Records from a collection:
>> Start

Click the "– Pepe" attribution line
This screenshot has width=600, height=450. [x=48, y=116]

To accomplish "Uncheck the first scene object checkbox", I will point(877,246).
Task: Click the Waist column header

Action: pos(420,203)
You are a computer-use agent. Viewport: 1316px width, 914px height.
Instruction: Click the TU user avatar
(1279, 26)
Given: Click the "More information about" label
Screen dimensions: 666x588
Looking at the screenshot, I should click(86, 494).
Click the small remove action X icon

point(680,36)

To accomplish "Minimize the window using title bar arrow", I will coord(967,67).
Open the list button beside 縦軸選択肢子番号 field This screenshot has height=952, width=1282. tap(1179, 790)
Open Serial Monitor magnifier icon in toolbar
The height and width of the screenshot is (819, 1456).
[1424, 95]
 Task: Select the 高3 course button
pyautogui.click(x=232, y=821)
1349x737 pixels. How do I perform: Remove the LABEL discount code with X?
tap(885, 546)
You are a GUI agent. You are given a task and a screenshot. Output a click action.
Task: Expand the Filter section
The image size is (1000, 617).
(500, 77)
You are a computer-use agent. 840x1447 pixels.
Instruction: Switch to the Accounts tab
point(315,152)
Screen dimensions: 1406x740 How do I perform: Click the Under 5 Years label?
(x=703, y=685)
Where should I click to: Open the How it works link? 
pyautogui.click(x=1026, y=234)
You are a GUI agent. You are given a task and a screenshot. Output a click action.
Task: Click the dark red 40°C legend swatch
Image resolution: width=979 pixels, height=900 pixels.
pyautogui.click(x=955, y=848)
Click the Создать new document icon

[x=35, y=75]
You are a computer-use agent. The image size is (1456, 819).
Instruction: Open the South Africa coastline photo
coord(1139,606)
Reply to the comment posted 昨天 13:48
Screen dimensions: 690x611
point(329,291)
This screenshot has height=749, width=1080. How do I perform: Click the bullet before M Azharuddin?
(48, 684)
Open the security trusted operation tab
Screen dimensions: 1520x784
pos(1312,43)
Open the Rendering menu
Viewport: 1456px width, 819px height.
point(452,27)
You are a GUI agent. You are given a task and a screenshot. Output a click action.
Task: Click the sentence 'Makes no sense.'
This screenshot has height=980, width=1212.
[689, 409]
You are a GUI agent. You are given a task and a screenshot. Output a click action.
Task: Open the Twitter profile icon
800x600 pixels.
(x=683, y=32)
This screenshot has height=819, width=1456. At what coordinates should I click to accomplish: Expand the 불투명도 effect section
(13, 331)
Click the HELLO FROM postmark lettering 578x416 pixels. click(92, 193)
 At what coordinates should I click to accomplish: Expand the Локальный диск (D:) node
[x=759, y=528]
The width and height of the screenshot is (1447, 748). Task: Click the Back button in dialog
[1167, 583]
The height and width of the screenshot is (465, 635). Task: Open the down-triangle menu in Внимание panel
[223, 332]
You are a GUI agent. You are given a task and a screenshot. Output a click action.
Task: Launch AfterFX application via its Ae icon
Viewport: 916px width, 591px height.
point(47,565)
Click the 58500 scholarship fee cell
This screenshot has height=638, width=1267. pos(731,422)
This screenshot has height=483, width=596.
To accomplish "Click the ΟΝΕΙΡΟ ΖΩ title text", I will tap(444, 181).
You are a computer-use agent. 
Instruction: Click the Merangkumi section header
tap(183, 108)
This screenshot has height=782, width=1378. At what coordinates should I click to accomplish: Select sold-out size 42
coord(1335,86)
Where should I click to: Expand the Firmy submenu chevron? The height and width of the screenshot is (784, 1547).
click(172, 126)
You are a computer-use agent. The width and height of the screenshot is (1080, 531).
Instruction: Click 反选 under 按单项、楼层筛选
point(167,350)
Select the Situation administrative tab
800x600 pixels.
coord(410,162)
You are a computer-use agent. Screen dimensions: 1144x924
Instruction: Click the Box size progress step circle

>> End

_SET PROBLEM:_
Gather every line from the entries above that contains the string "will". Case counts.

_REPLY TO THE TASK:_
To accomplish "Uncheck the first scene object checkbox", I will point(877,246).
To accomplish "Minimize the window using title bar arrow", I will coord(967,67).
To accomplish "Click the ΟΝΕΙΡΟ ΖΩ title text", I will tap(444, 181).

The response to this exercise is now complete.